PSY 6352 (Personnel Psychology - HRM I) — This course is the first of two courses in what is usually referenced as “human resource management.” The course includes core concepts in HRM, emphasizing all aspects of personnel selection. This encompasses strategic planning, recruitment, selection theory and techniques, legal and ethical issues, benefits, and other germane topics.
PSY 6356 (Training and Performance Evaluation - HRM II) — This course is the second of two courses in human resource management, focusing primarily on what to do with employees after they have been hired. With respect to training, concepts such as learning theory, training design and techniques, training transfer, and training evaluation will be discussed. Regarding performance evaluation, both issues central to performing these evaluations and issues concerning the use of performance evaluation for various organizational purposes will be discussed.
PSY 6350 (Organizational Psychology I) — This course is the first of two courses in organizational psychology.

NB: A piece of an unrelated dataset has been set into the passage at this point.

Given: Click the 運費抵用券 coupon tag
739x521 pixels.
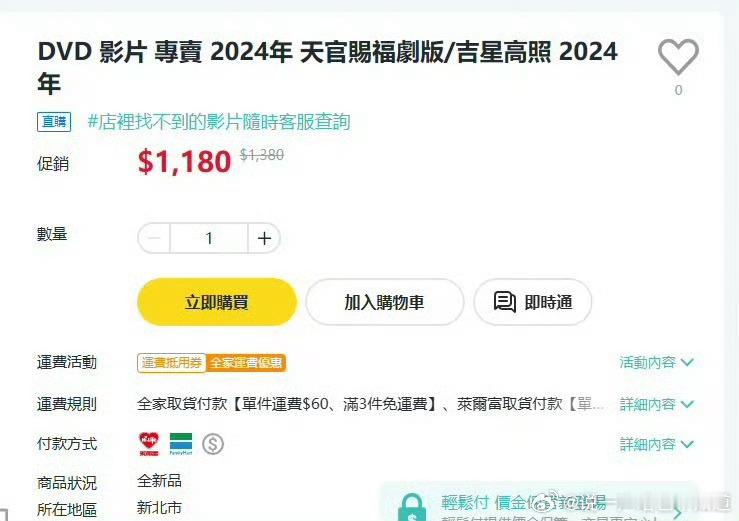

The course includes a variety of core concepts, including socialization, job attitudes, motivation, organizational theory and structure, organizational culture, and the nature of job performance.
PSY 6360 (Leadership - Org Psy II) — This course is the second of two courses in organizational psychology, focusing exclusively on topics central and peripheral to leadership. Concepts such as the history of leadership theories, practical approaches to leadership, creativity and innovation, social exchange theory, and leadership measurement will be addressed.
PSY 6362 (Seminar I) — This course is intended to provide second-year students with training in literature reviews and problem solving in organizations. Students will be instructed on the core skills and techniques of qualitative literature review and problem solving using cases.
PSY 6363 (Seminar II) — This course is intended to provide second-year students with the opportunity to discuss pertinent topics in I-O psychology and to prepare a comprehensive literature review on the topic covered during their time in the program. These reviews are used as preparation for the oral comprehensive examination.
Other courses that are included as electives in the curriculum, such as Personality and Social Psychology, are described on the main psychology web page.
All I-O students have the option of completing one of two capstone projects during their time at ASU. One option is to participate in a minimum 150-hour internship (called a practicum in the formal ASU bulletin) on-site in a business. This internship accounts for 6 of the 42 credits necessary for graduation. To be eligible to begin the internship, the student must have completed their first year of work in the program.The internship is optional but strongly recommended.
If you choose to forego the internship, then you must begin thesis work in the intermediate summer term. Students typically enroll for the internship in the summer and spend 6-8 weeks on site. It is possible that you will need to travel to another city to do the internship, so consider that when preparing. Your responsibilities during this time may include: completing an organizational assessment on a particular I-O topic utilizing data collection and analysis, completing projects as needed by the host organization, working with the management staff to learn about and assess current I-O related practices in the organization, and/or reporting orally and in writing about your experience and the organizational assessment that you completed.